◆ **Instructions to follow**
Copy out the data, word for word, from the line containing "Given: Open operator status options menu" through the end of the data. Leave the pictures out.

◆ **Provided material**
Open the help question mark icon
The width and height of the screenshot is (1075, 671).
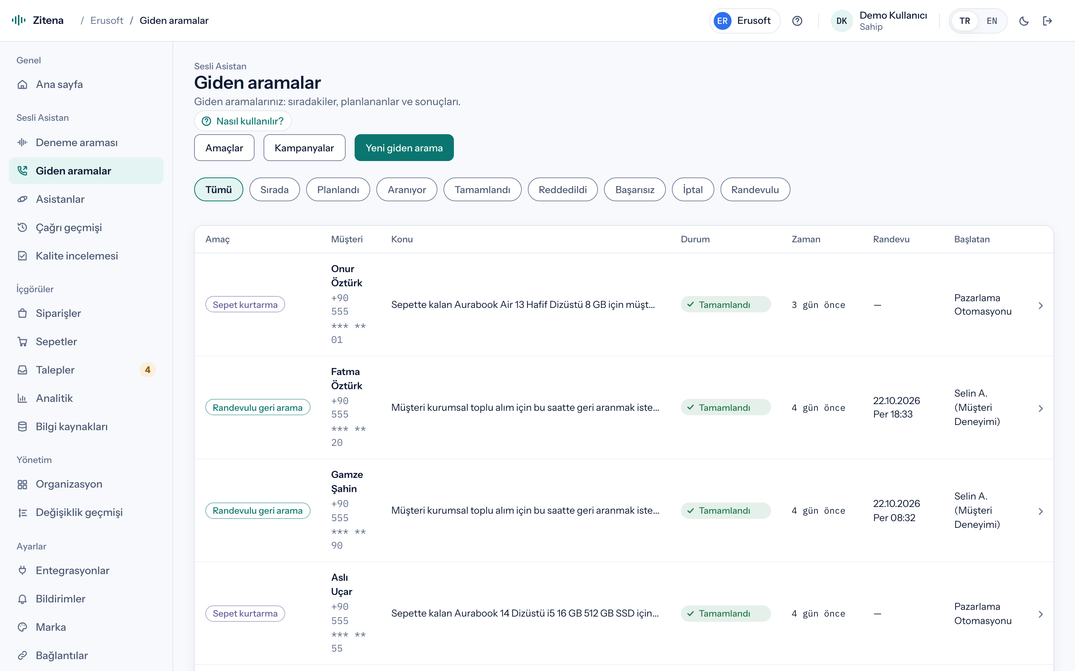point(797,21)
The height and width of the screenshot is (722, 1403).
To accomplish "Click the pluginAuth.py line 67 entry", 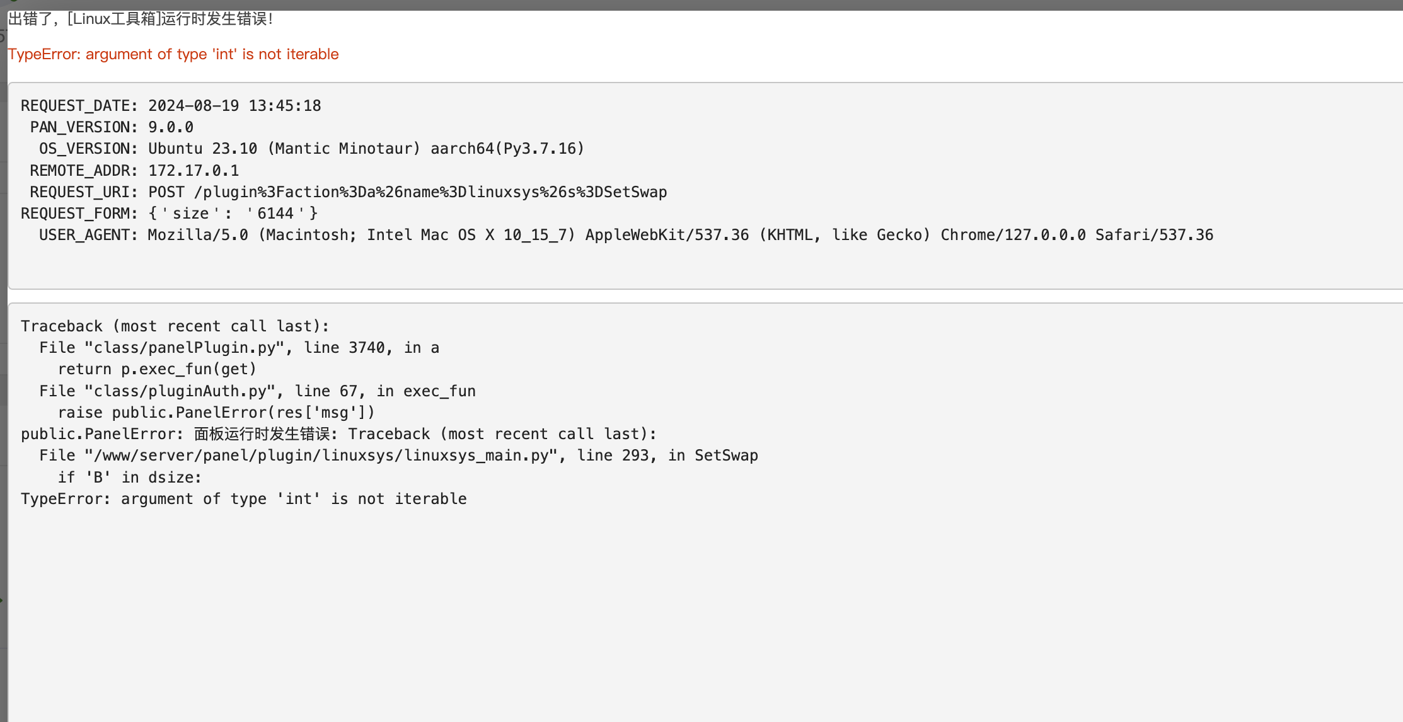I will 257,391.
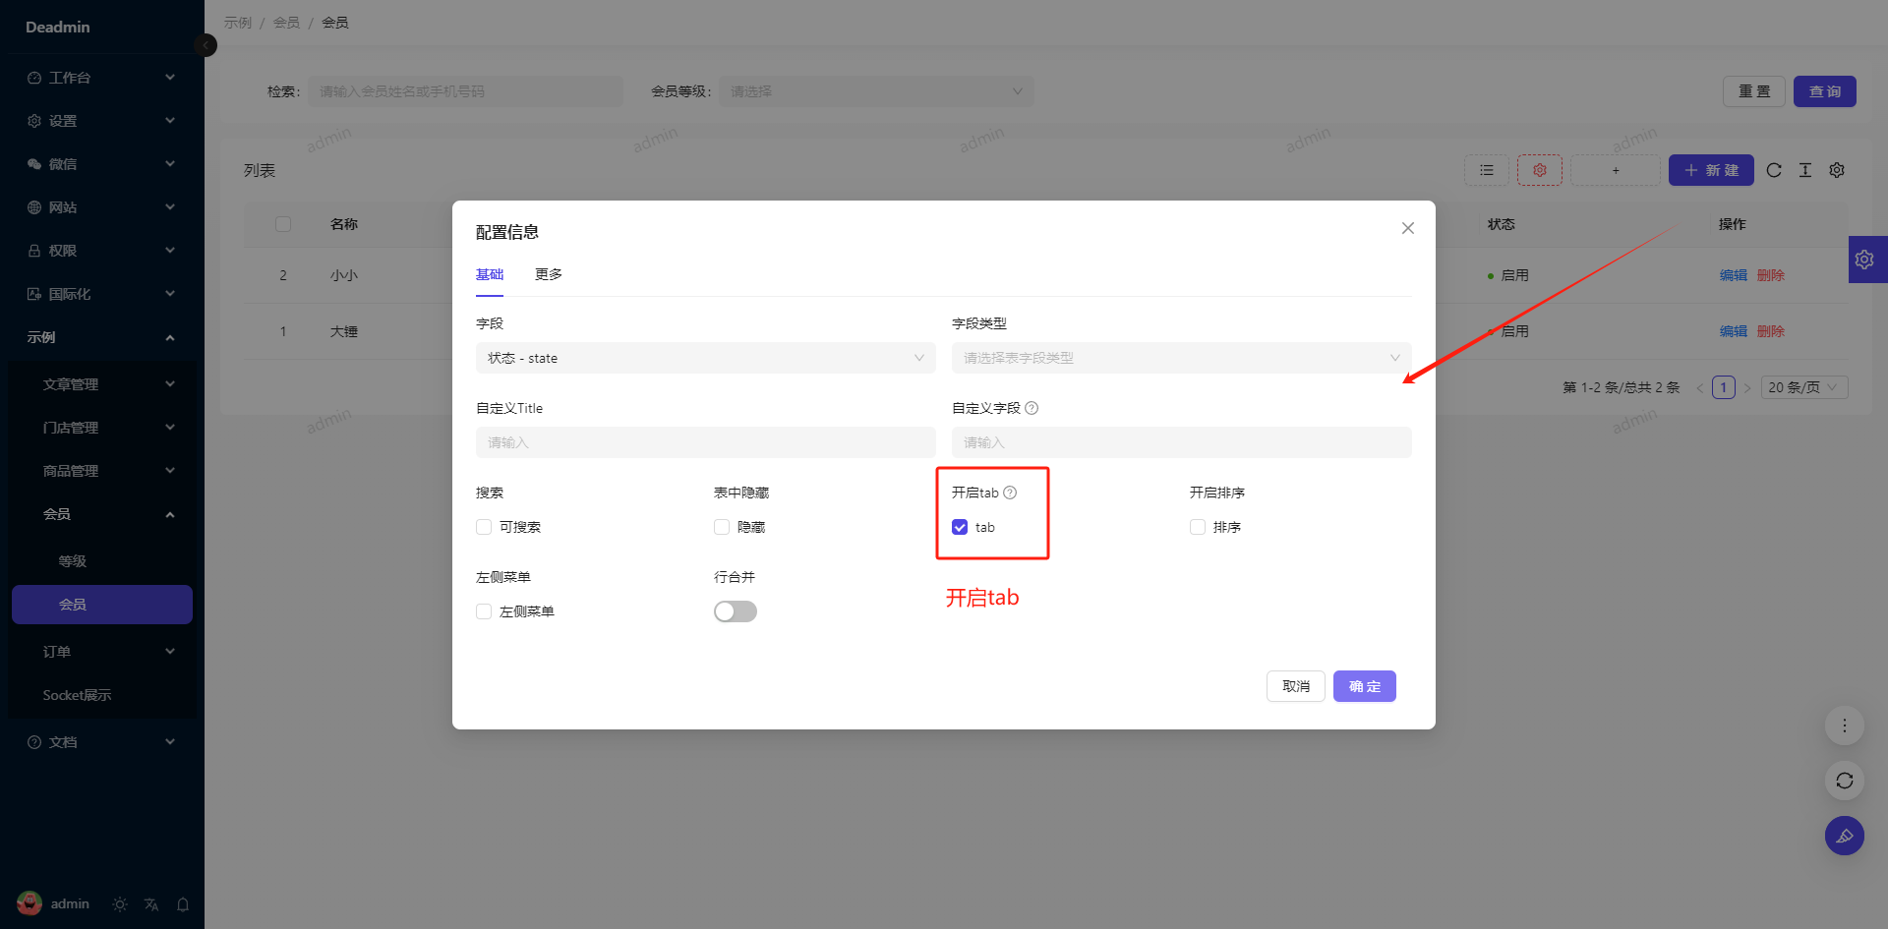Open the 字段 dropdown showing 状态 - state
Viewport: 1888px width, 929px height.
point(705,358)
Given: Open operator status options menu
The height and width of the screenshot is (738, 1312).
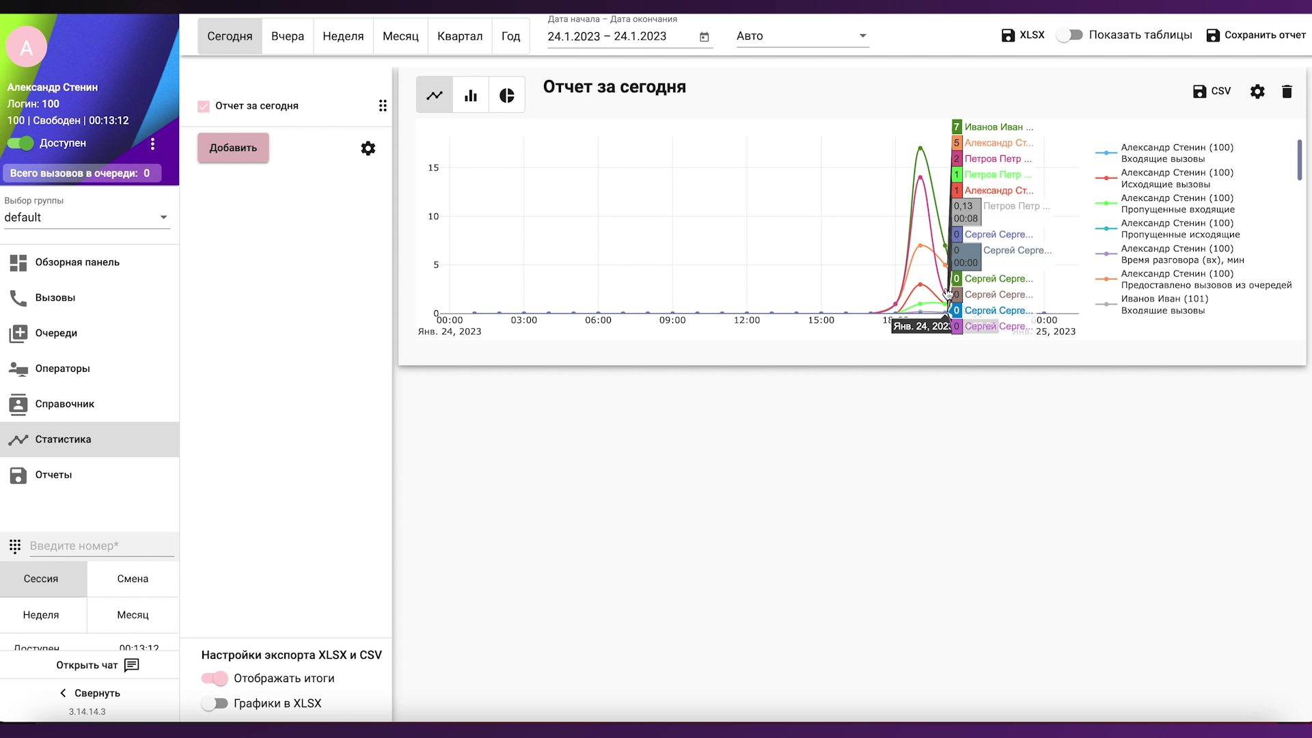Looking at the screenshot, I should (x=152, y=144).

◆ **Solution to this problem**
Given: Open operator status options menu
The height and width of the screenshot is (738, 1312).
Looking at the screenshot, I should (x=152, y=144).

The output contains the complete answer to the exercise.